How do you rebase the current branch's changes on top of changes being merged in?
Emily Wong
Okay. If I'm on a branch (say working), and I want to merge in the changes from another branch (say master), then I run the command git-merge master while on the working branch, and the changes get merged in without rebasing the history at all. If I run git-rebase master, then the changes in master are rebased to be put on the top of my working branch. But what if I want to merge in the changes from master but rebase my changes in working to be on top? How do I do that? Can it be done?

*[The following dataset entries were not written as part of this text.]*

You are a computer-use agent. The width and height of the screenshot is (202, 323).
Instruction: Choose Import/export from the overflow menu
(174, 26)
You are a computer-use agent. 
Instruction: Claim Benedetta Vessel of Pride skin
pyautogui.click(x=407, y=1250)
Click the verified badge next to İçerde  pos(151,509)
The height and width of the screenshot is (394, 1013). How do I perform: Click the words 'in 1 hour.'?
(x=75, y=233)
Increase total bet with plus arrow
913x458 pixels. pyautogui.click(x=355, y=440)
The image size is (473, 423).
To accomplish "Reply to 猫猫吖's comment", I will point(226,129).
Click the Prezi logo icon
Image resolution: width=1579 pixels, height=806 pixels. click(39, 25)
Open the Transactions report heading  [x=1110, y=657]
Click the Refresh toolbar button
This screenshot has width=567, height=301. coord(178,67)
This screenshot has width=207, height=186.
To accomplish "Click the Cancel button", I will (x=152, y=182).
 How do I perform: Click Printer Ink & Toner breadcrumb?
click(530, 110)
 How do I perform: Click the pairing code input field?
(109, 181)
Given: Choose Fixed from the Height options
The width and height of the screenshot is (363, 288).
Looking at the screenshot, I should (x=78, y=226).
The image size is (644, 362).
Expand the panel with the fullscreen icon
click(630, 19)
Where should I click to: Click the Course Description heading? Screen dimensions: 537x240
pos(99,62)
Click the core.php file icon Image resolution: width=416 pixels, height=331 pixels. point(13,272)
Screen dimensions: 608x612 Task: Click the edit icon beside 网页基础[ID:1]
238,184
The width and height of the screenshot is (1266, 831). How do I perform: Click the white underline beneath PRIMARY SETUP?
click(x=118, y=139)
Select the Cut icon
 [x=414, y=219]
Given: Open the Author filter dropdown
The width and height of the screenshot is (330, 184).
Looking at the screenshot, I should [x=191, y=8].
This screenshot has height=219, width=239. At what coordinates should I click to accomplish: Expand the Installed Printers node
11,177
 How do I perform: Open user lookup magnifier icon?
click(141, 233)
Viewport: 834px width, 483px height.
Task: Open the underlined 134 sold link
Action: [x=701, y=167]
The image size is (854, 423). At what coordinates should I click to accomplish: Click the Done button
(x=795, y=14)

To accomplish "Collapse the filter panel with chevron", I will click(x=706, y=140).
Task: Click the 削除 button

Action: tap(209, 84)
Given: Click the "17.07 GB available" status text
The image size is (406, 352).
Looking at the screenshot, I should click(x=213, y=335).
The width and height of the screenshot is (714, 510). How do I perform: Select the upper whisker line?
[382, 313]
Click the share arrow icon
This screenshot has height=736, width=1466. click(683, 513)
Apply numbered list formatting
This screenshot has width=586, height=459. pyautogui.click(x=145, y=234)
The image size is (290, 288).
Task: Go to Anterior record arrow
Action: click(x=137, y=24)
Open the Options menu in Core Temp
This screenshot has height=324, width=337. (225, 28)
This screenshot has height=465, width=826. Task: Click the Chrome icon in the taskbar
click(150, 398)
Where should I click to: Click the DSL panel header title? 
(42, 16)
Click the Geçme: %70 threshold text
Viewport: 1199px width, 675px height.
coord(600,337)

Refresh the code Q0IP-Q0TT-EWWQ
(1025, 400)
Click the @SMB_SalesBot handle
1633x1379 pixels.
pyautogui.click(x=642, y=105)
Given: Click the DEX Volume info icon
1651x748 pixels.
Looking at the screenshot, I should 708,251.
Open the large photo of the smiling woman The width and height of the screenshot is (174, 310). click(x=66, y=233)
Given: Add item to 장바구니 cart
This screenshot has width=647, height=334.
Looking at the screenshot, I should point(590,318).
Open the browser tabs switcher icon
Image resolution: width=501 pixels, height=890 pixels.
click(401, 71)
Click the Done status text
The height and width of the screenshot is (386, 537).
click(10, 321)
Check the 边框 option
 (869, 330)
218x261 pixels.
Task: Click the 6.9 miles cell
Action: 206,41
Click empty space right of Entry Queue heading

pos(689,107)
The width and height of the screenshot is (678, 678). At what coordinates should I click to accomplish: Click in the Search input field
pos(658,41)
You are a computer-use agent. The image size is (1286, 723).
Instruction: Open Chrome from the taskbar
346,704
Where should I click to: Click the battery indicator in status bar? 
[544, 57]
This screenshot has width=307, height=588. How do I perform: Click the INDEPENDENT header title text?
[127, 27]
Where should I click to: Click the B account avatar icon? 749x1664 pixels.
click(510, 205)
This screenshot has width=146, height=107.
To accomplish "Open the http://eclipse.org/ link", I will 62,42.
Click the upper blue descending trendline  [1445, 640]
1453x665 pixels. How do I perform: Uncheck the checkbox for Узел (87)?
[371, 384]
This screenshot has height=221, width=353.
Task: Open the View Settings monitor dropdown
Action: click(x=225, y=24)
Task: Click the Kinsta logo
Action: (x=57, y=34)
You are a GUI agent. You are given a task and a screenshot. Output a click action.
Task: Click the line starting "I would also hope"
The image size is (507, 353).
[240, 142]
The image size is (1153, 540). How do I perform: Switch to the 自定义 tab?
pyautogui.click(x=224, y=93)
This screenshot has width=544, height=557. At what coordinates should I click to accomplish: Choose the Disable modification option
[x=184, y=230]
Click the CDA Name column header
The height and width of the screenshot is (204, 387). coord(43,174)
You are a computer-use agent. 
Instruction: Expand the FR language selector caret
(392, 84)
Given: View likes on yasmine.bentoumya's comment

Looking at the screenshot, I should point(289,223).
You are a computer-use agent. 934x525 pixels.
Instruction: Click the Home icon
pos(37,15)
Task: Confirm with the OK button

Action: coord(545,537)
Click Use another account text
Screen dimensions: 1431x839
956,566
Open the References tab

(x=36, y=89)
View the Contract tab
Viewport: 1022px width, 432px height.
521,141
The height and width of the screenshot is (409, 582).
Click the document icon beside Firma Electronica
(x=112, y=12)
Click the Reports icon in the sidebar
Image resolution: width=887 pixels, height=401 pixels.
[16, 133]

I could run git-rebase working on my master branch to put my changes on top in the master branch, but I'd like to be able to do that in my working branch, and I have no idea how. The closest that I can think of doing is creating a new branch from master and then rebase working's changes on top of that, but then I'd have a new branch instead of altering the working branch.
3 Answers
You've got what rebase does backwards. git rebase master does what you're asking for — takes the changes on the current branch (since its divergence from master) and replays them on top of master, then sets the head of the current branch to be the head of that new history. It doesn't replay the changes from master on top of the current branch.
Another way to look at it is to consider git rebase master as:
Rebase the current branch on top of
master
Here , 'master' is the upstream branch, and that explain why, during a rebase, ours and theirs are reversed.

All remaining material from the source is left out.